- Tareas a realizar -
a - Reescribe el fragmento del texto sobre la civilización que empieza con las palabras "La debilitación de" y termina con "hacia la genuflexión.", y cambia "lenguaje" por "idioma".
b - Prosigue el texto sobre la debilitación de la civilización a partir de su última oración.

- Texto de lectura -
Víctor Gómez Pin
La civilización quizás no se apaga, pero desde luego sí se debilita cuando de los modos de ordenación colectiva desaparece la exigencia de que el hombre (es decir, todos y cada uno de nosotros) aspire a la actualización plena de sus potencialidades. Tal aspiración implica no renunciar jamás a sentirse tensado por el peso tremendo de las palabras; no renunciar jamás a ver en el poeta no ya un héroe sino también un modelo (ya sea asintótico) del propio destino, el destino que nos corresponde como representantes de la humanidad.
La debilitación de una civilización empieza por la astenia del lenguaje, pero se traduce en todos los aspectos de la vida. El texto de Nietzsche que ayer citaba nos habla de hombres privados de sentimiento de tensión respecto a la naturaleza y respecto de los demás hombres; hombres obnubilados por el espejismo de una conciliación inmediata, de una paz no sustentada en conflicto, concretamente en la lucha contra las fuerzas, internas y externas, que nos empujan hacia la genuflexión.

- Datos guardados -
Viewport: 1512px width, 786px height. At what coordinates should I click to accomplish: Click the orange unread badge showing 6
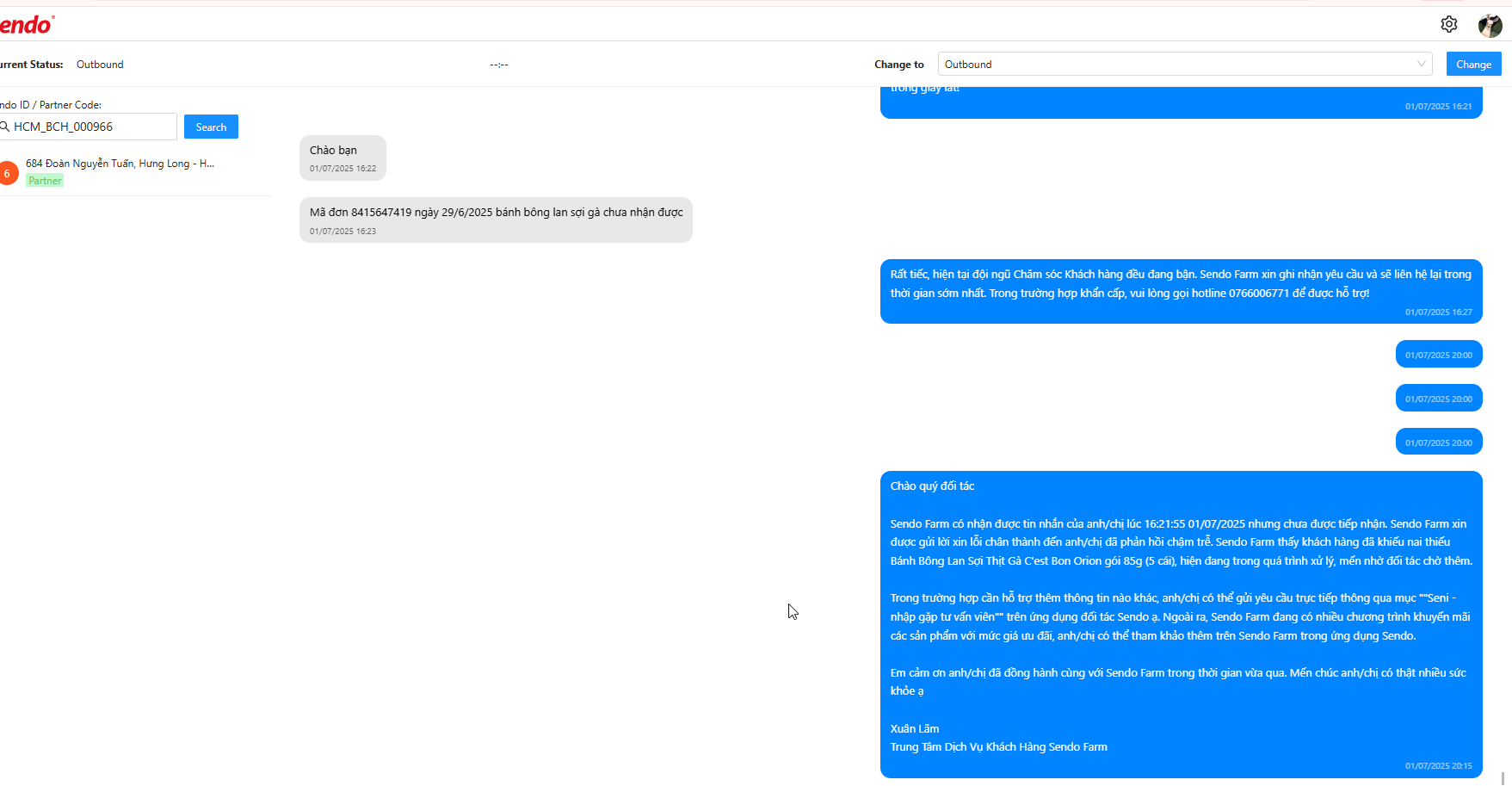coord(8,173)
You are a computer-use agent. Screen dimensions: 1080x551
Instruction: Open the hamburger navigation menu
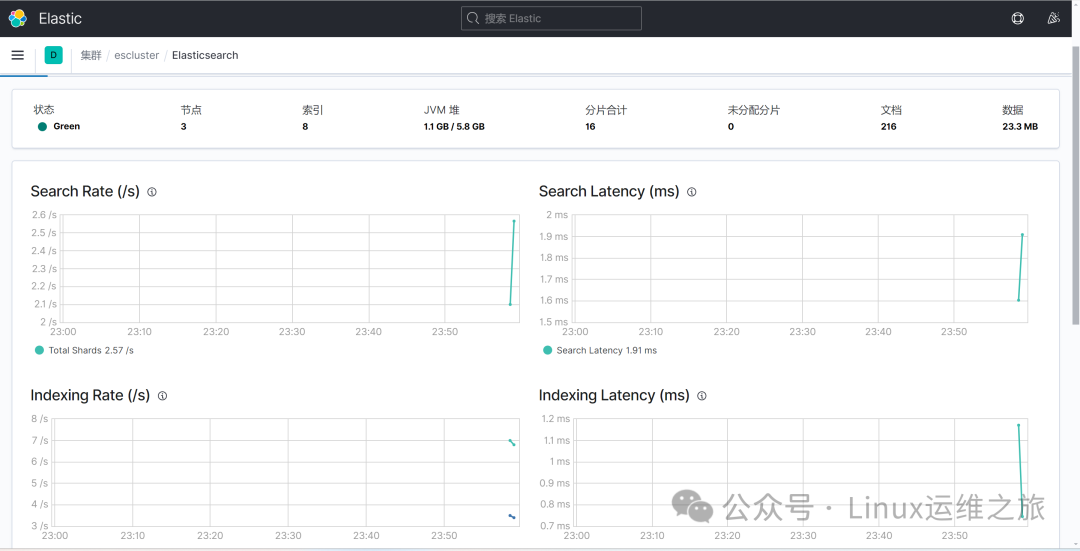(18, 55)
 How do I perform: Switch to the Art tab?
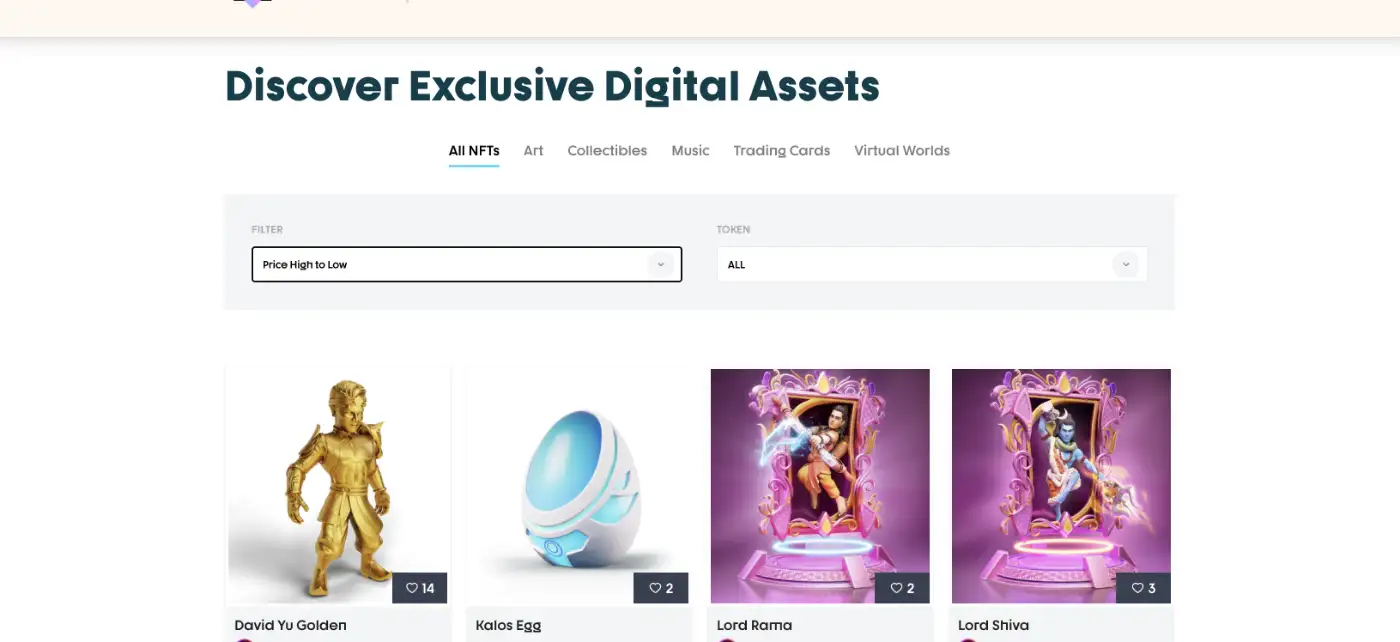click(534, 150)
...
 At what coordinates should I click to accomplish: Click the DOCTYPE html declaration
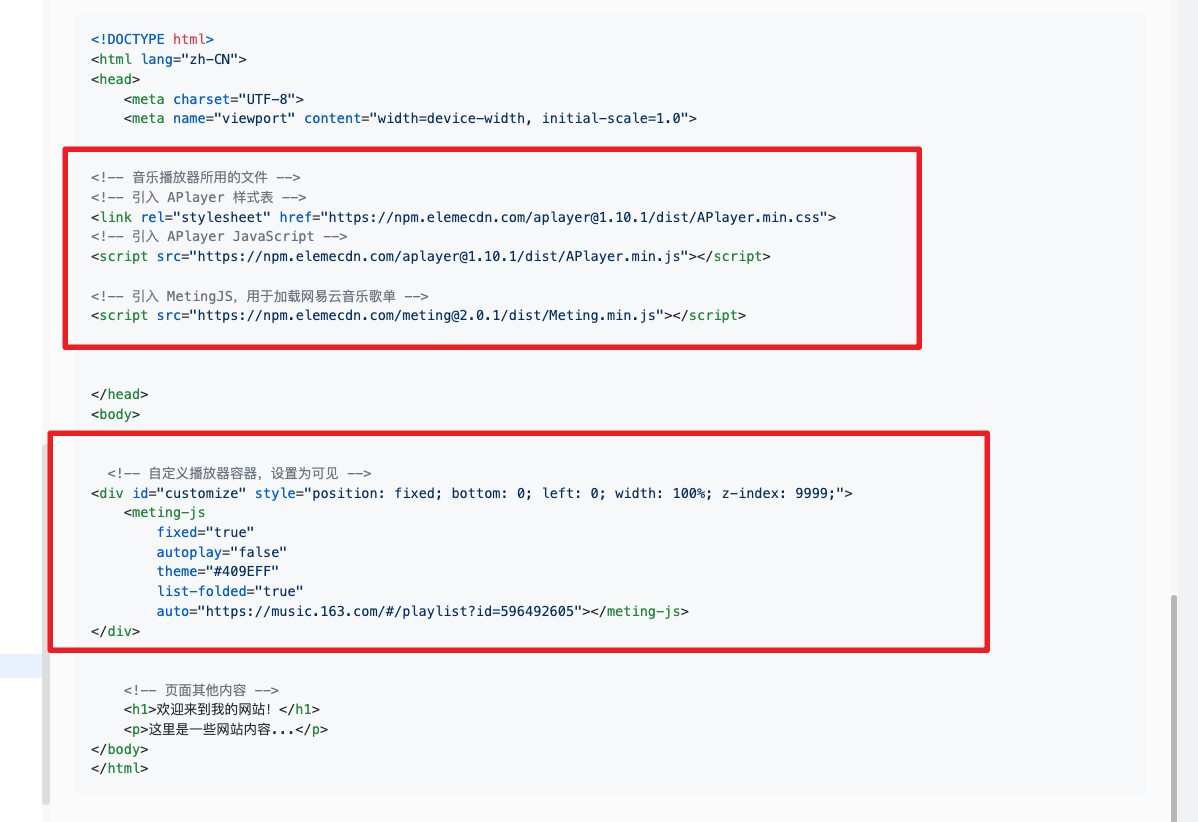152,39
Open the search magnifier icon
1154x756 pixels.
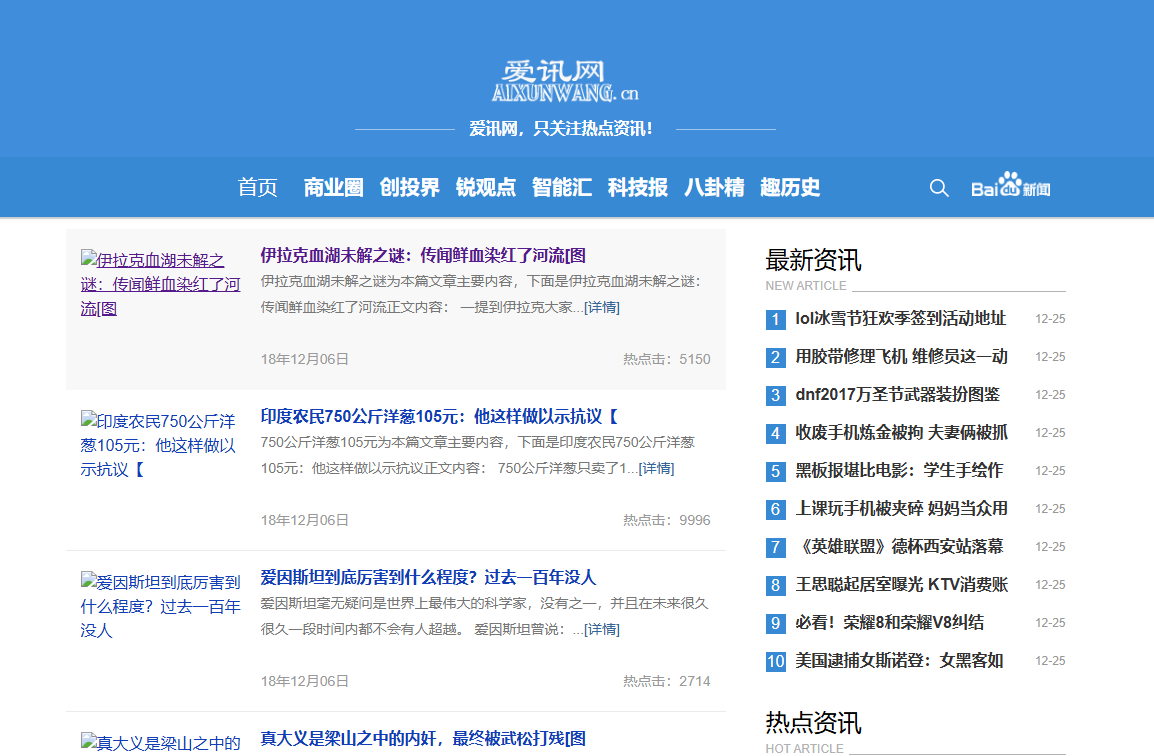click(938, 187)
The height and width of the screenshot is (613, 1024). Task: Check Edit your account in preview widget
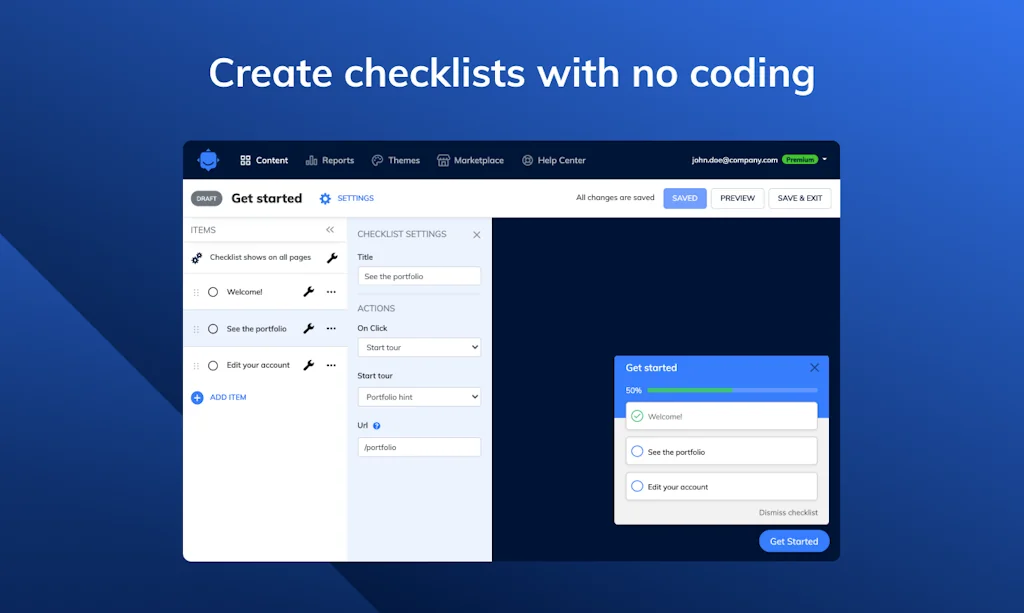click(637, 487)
--
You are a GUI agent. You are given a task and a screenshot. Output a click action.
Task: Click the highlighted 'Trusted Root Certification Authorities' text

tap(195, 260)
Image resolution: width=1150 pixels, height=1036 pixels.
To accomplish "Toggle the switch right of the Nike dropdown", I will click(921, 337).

- Respuestas a continuación -
a -
La debilitación de una civilización empieza por la astenia del idioma, pero se traduce en todos los aspectos de la vida. El texto de Nietzsche que ayer citaba nos habla de hombres privados de sentimiento de tensión respecto a la naturaleza y respecto de los demás hombres; hombres obnubilados por el espejismo de una conciliación inmediata, de una paz no sustentada en conflicto, concretamente en la lucha contra las fuerzas, internas y externas, que nos empujan hacia la genuflexión.

b -
La debilitación de una civilización se traduce en el lazo con la muerte, la cual adquiere entonces connotaciones de particular indigencia. Pues contrariamente a ese "quitarnos el sombrero cuando la muerte pasa" ( gesto evocado en ocasiones por el escritor José Saramago) cuando el único imperativo de ordenación social es la formación de un ciudadano "pulcro y que trabaja" , entonces la muerte no puede ser mirada a la cara, no puede ser objeto de esa asunción que precisamente permite relativizar su peso. En tal aséptico marco, la muerte sin duda acabará por irrumpir, pero tan sólo como verídico telón que viene a clausurar la astenia de la vida y el edificio del consuelo y la mentira. Verdad que llega excesivamente tarde. Evocaré al respecto, una vez más las palabras del Narrador de La Recherche : "afortunados aquellos para quienes, por cercanas que se hallen la una de la otra, la hora de la verdad sonó antes que la hora de la muerte"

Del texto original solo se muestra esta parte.